На следующий день рабочие собирали орехи пекан. Лиззи и Дилси сварили несколько штук, а остальные подсушили в духовом шкафу. Большая часть урожая предназначалась на корм свиньям. Вечером Стюарт и Лиззи состязались, у кого будет больше хлопушек – пустых скорлупок. Лиззи выиграла, но у нее разболелся живот, – она съела слишком много орехов. Наутро девочка проиграла свой пенни, плавая с братом наперегонки. Лиззи полюбила плавать, она даже прыгала в воду, раскачавшись на веревке и зажав пальцами нос. И все же девочка не любила окунаться с головой. Стюарт легко обогнал ее, потому что плыл под водой, выныривая, только чтобы набрать воздуха.
Наступил октябрь. Опасность ураганов миновала. Ночи стали прохладными, и дни не были такими знойными и изнуряющими. Семья вновь перебралась в зимний дом. Джулия объявила конец купального сезона и вновь засадила Лиззи за уроки. Только трижды она освобождала девочку от занятий, чтобы ознакомить с важнейшими этапами уборки урожая: жатва, молотьба и веяние.
Жатва напомнила Лиззи прекрасный медленный танец. Мужчины и женщины терялись в золотом рисовом поле, будто в море солнечного света. Высокие стебли расступались и смыкались за ними, как волны. Серпы были почти невидимы в их руках, изредка сверкая на солнце. Казалось, золотые колосья отсекаются при помощи некоей магической силы. Жнецы без устали двигались ровным шагом и за работой пели. Зерно было спелым, погода стояла прекрасная, годовые труды принесли изобильный урожай. Окончание жатвы предстояло отметить пышным празднеством.
Колосья разложили на стерне для просушки, и на следующий день работники разделились. Женщины собирали рис в толстые снопы и перевязывали каждый жгутом из стеблей риса. Отработанные движения были быстры и красивы. Работники складывали снопы в стога.
Жатва длилась почти две недели.

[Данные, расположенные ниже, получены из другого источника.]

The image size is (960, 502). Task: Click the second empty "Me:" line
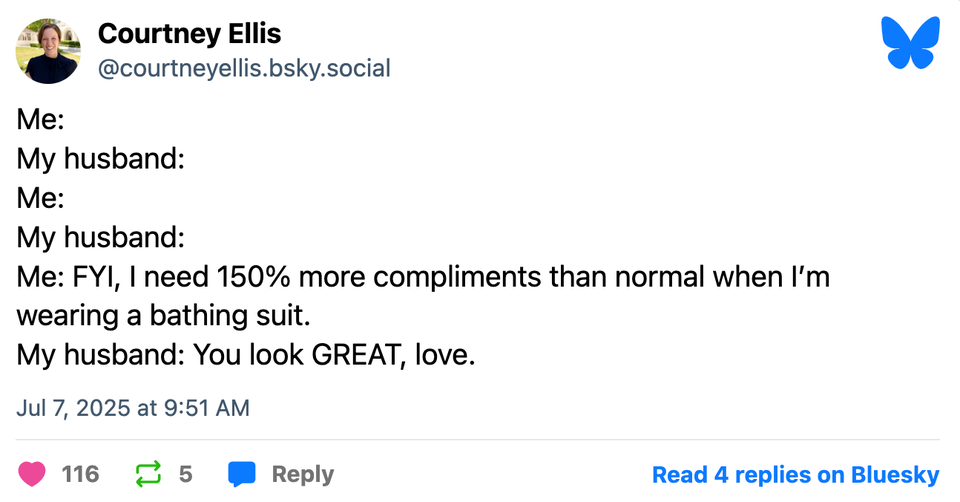[x=41, y=198]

Большинство снопов сложили в сарае для плоскодонок, чтобы потом везти в город. Их повезут на барже, сказала Джулия Стюарту. Оставшуюся в поле солому срежут, и зимой ею будут кормить скот. Джулия ликовала. Урожайность была превосходна – до двухсот зерен в колосе. До сорока семи фунтов бушель. Средней величиной считалось сорок пять, сорок шесть было уже хорошо. Урожай в целом тоже был великолепен.

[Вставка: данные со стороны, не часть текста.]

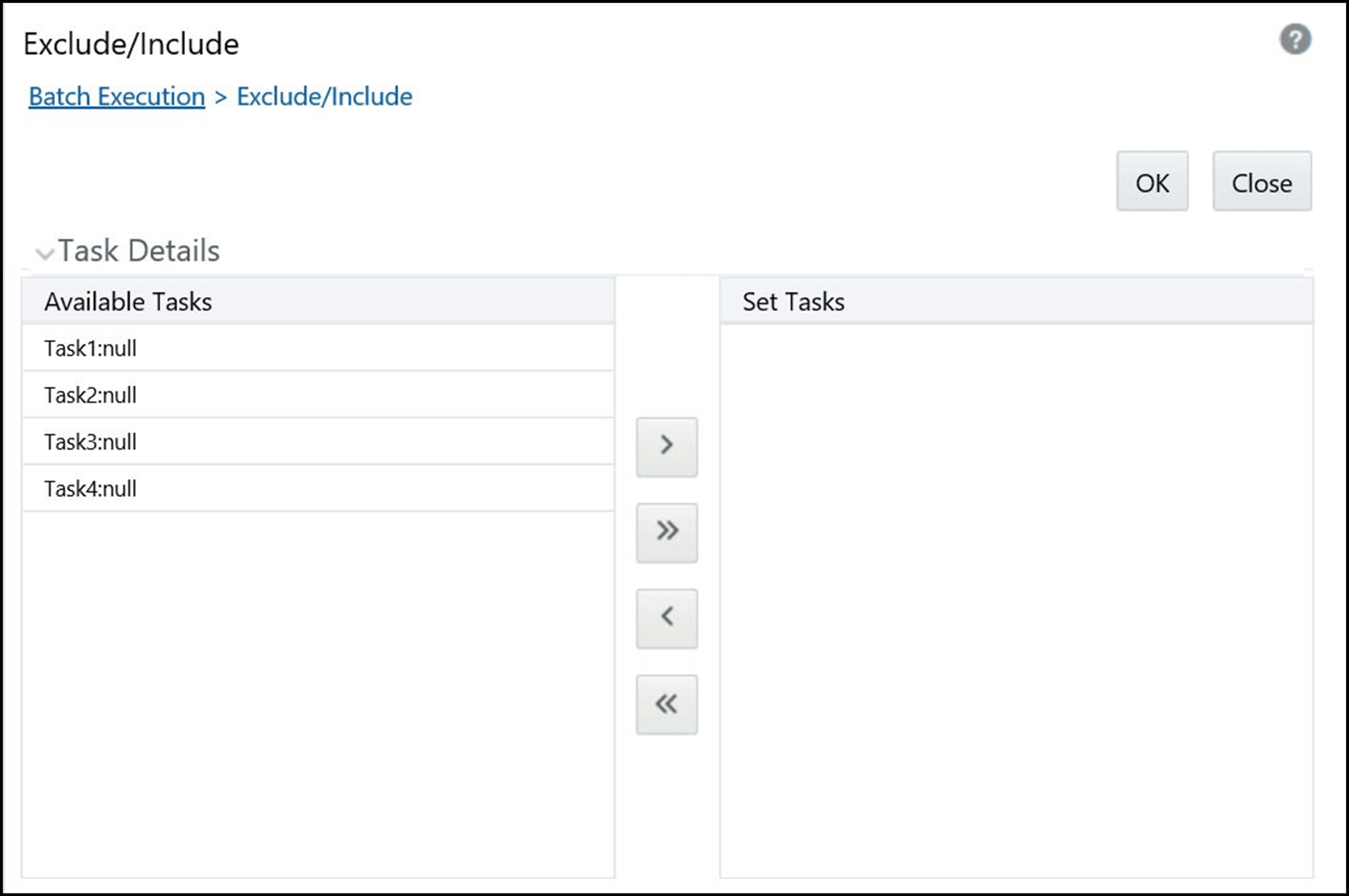Screen dimensions: 1349x896
Task: Select Task4:null in the task list
Action: click(x=90, y=488)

– Ручаюсь, мы получили сорок бушелей с акра. Цены в этом году приблизятся к доллару с четвертью за бушель, потому что от прошлого урожая уже ничего не осталось. Акр принес до пятидесяти долларов. Такого даже при папе не было.

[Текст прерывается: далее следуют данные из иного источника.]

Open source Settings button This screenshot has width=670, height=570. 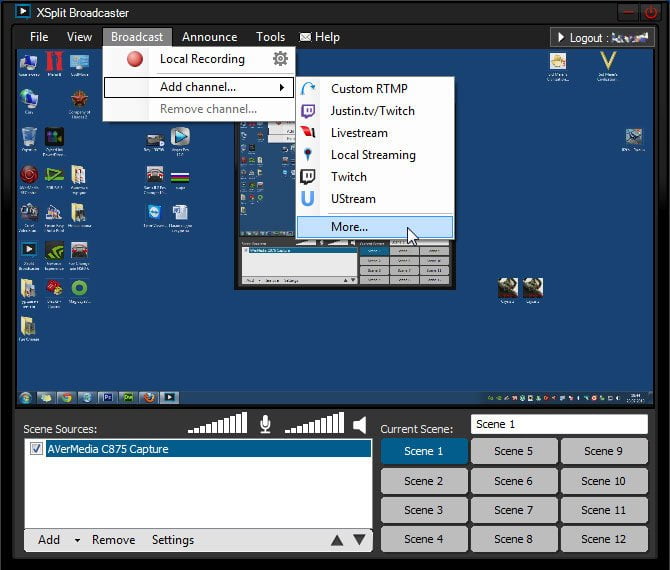(x=173, y=540)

– Тетя Джулия, мы снова разбогатеем?
– Нет, Стюарт. Не думаю, чтобы мы когда-нибудь опять стали богаты. Но мы покроем прошлогодние убытки и расходы этого года. У нас остались хорошие семена для новых посадок. Они-то и составляют наше богатство.
– Что дальше, тетя Джулия?
– Завтра предстоит молотьба. Мы всегда обмолачиваем рис вручную. Машина разрушает его.
Лиззи была счастлива, бросив на столе книжки, провести весь день в амбаре. Понаблюдав, как женщины хлещут кнутом копны, лежащие на длинном бревне посреди амбара, и взвизгивают от восторга, когда выбивают горсть зерен, она стала умолять, чтобы ей дали попробовать. Работа остановилась. Широко улыбающаяся негритянка, блеснув золотым зубом, показала Лиззи, что надо делать. Работа была куда трудней, чем казалось со стороны. Лиззи, безутешная, забралась обратно на помост. Наконец солому убрали, оставив на полу зерно. Женщин сменили мужчины с тяжелыми деревянными цепами. Цепами обрабатывали колосья, которые слишком прочно держали зерно. На этот раз решил испробовать себя Стюарт. Он устал еще больше, чем Лиззи. Девочка чувствовала себя гораздо лучше. Джулия отправила обоих ужинать. Она не сдвинулась с места, пока весь рис не был обмолочен и сложен на чердаке амбара, – до следующего года, когда его вновь обмажут глиной.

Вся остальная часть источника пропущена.